Ces témoignages ont directement éclairé les traumatismes et défis que portent les femmes fuyant ces régimes répressifs, enrichissant notre approche d’accompagnement psycho-social.
5 décembre : Vulnérabilités multiples et accompagnement spécialisé Journée dédiée aux
problématiques transversales touchant les femmes en situation de précarité.

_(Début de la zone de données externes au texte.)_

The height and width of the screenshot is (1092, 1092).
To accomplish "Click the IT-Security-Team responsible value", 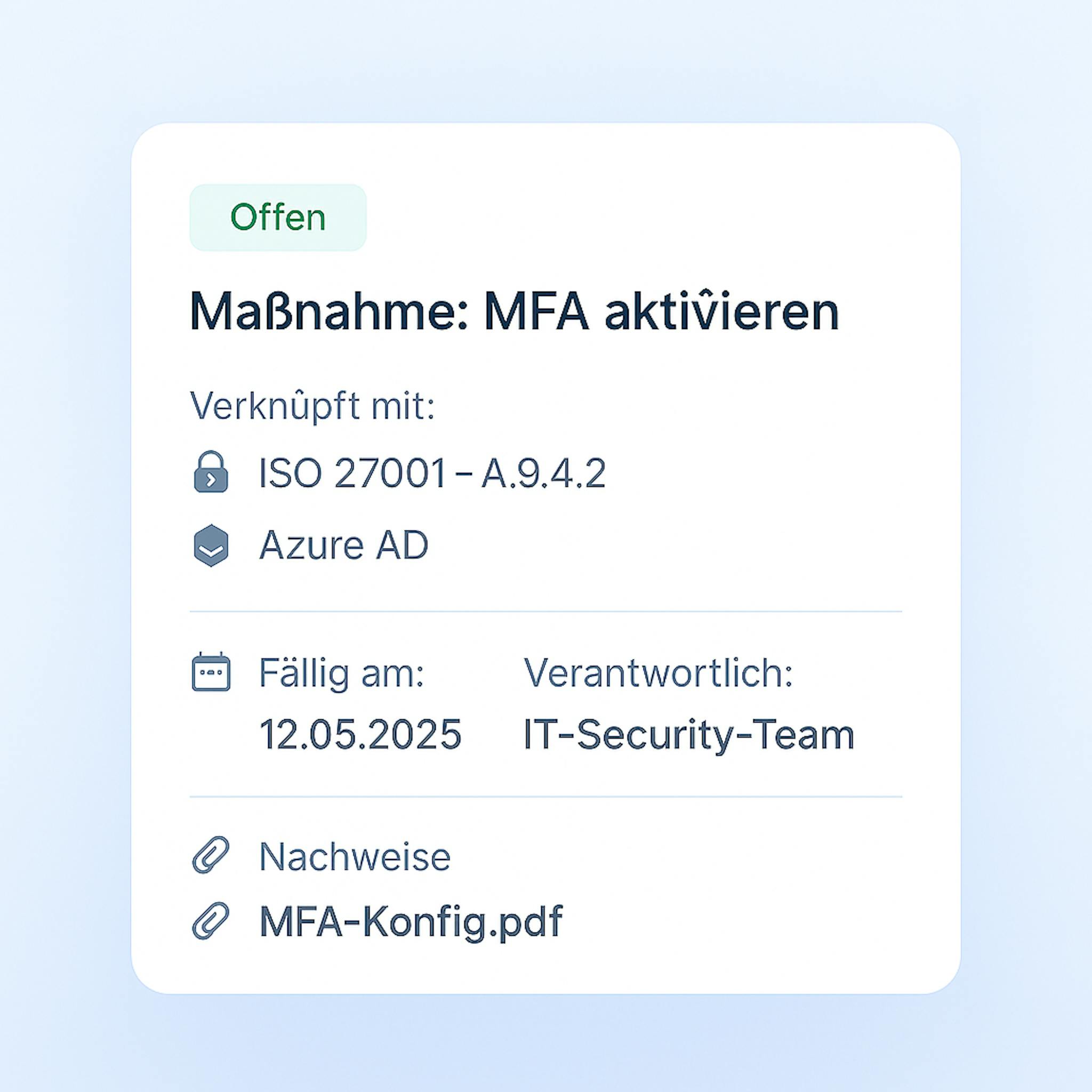I will [689, 735].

Nos échanges avec Lila JIBRAN sur les difficultés des mamans solo, Malika AKHDIM sur le mariage forcé des jeunes filles marocaines et Naljae BAKKALI (activiste pour les droits des femmes) ont enrichi notre compréhension des vulnérabilités que cumulent souvent les femmes primo-arrivantes.
Ces expertises spécialisées nous ont sensibilisés aux mécanismes de vulnérabilisation que peuvent subir les femmes que nous accompagnons, qu’elles soient liées à l’isolement social, aux pressions familiales ou aux traditions coercitives.

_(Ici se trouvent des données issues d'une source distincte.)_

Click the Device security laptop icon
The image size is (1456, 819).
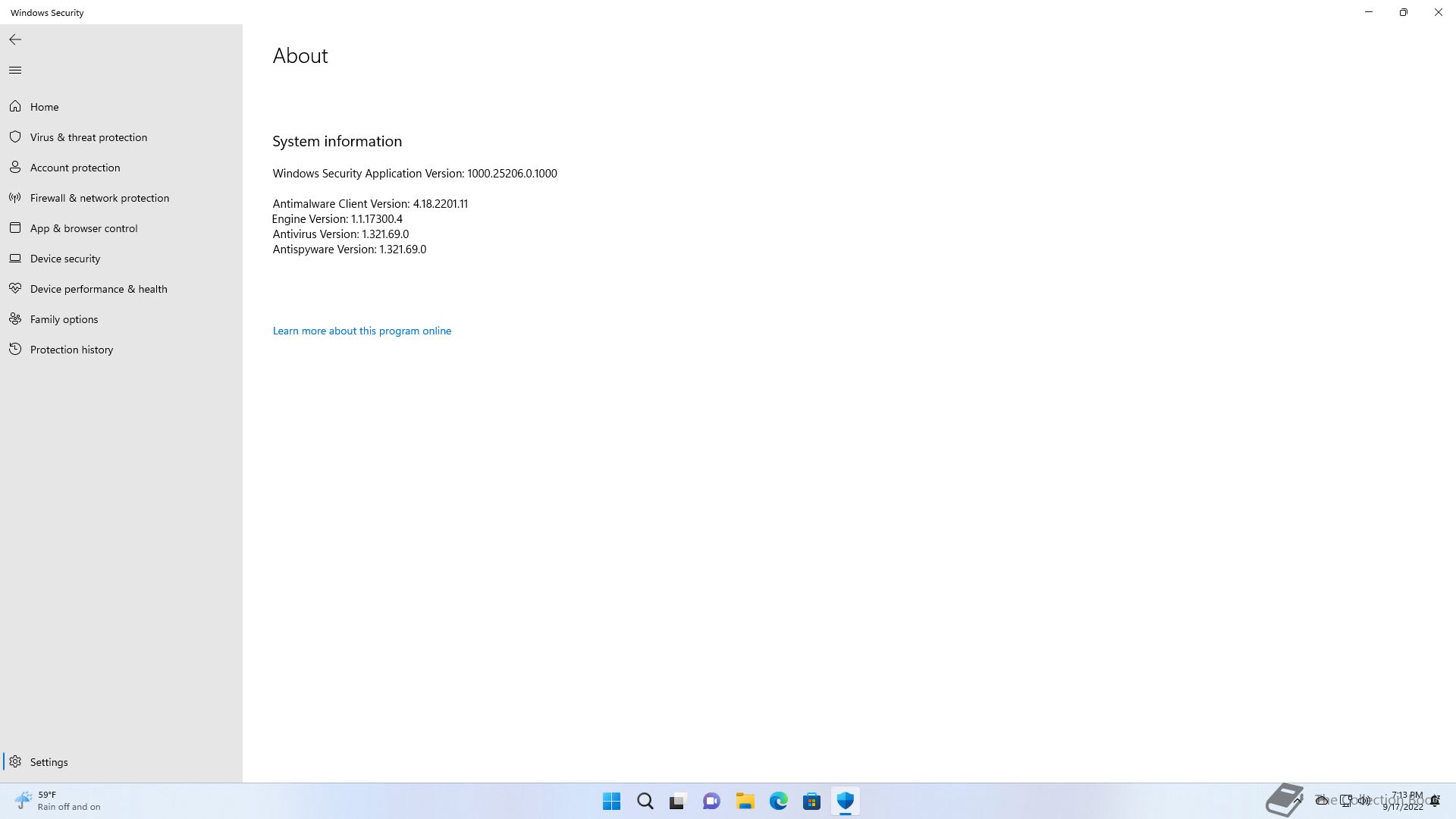click(x=15, y=259)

6 décembre : Rencontre avec des figures de référence
Journée particulièrement enrichissante avec la rencontre de deux auteures de premier plan :
Laure DAUSSY, journaliste d’investigation à Charlie Hebdo et auteure de « Enquête sur la fabrique des filles faciles », a partagé son expertise sur les mécanismes de vulnérabilisation des femmes – problématique centrale dans l’accompagnement des primo-arrivantes souvent exposées à des situations de précarité extrême.

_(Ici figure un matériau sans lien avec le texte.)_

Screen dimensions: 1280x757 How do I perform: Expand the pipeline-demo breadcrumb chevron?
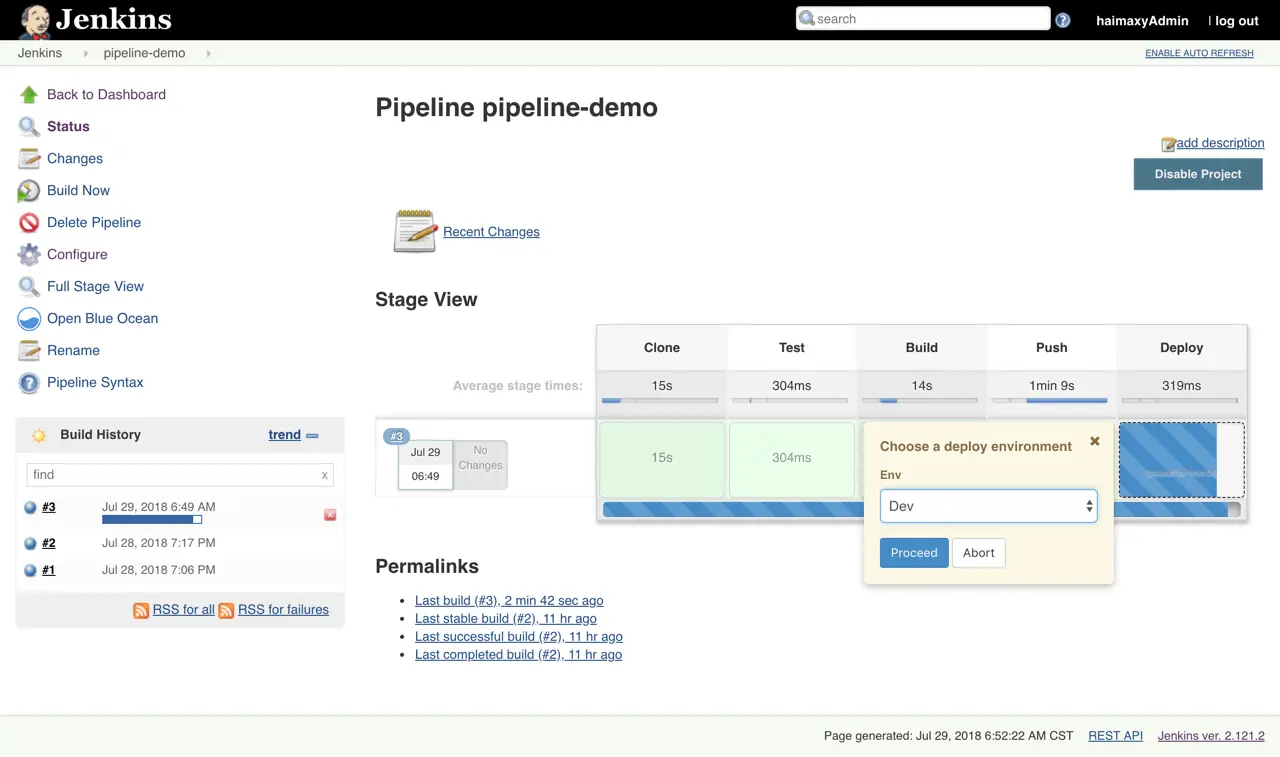pos(207,53)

Annie SUGIER, première femme directrice scientifique dans le domaine de la sécurité nucléaire, militante universaliste et co-fondatrice avec Simone de BEAUVOIR de la « Ligue du Droit International des Femmes », a apporté une perspective historique et institutionnelle sur la défense des droits des femmes.
Ces échanges ont renforcé notre conviction que l’accompagnement des femmes en parcours migratoire doit s’ancrer dans une approche droits humains ferme et universaliste.
De Lomé à Bruxelles : les mêmes défis
Notre plaidoyer pour ces femmes togolaises – reconnaissance professionnelle, amélioration des conditions de travail, accès à la formation – constitue exactement le cœur de notre mission d’accompagnement des femmes migrantes :
- Valorisation des qualifications acquises au pays d’origine
- Insertion professionnelle digne
- Formation adaptée au marché belge
- Intégration respectueuse de l’identité culturelle
Cette participation nous a connectés avec un écosystème riche d’acteurs clés : du CIRÉ asbl (Coordination et initiatives pour réfugiés et étrangers) au GERME-ULB (Groupe de Recherche sur les Relations Ethniques, la Migration et l’Égalité), en passant par SINGA Belgium et les expertes rencontrées comme Malika AKHDIM ou Annie SUGIER.
Ces échanges multidisciplinaires – alliant recherche académique, expertise de terrain et militantisme historique – ont considérablement enrichi notre approche de l’accompagnement des femmes migrantes.
Conclusion
Cette semaine intensive nous a permis de documenter les réalités des femmes portefaix togolaises tout en tissant des liens précieux avec des expertes reconnues. De Lailuma SADID (que nous retrouverons en 2024) à Annie SUGIER, cofondatrice avec Simone de Beauvoir de la Ligue du Droit International des Femmes, ces rencontres ont renforcé notre conviction : l’intégration commence par la reconnaissance de la dignité et des compétences de chaque personne, qu’elle porte des marchandises à Lomé ou reconstruise sa vie en Belgique.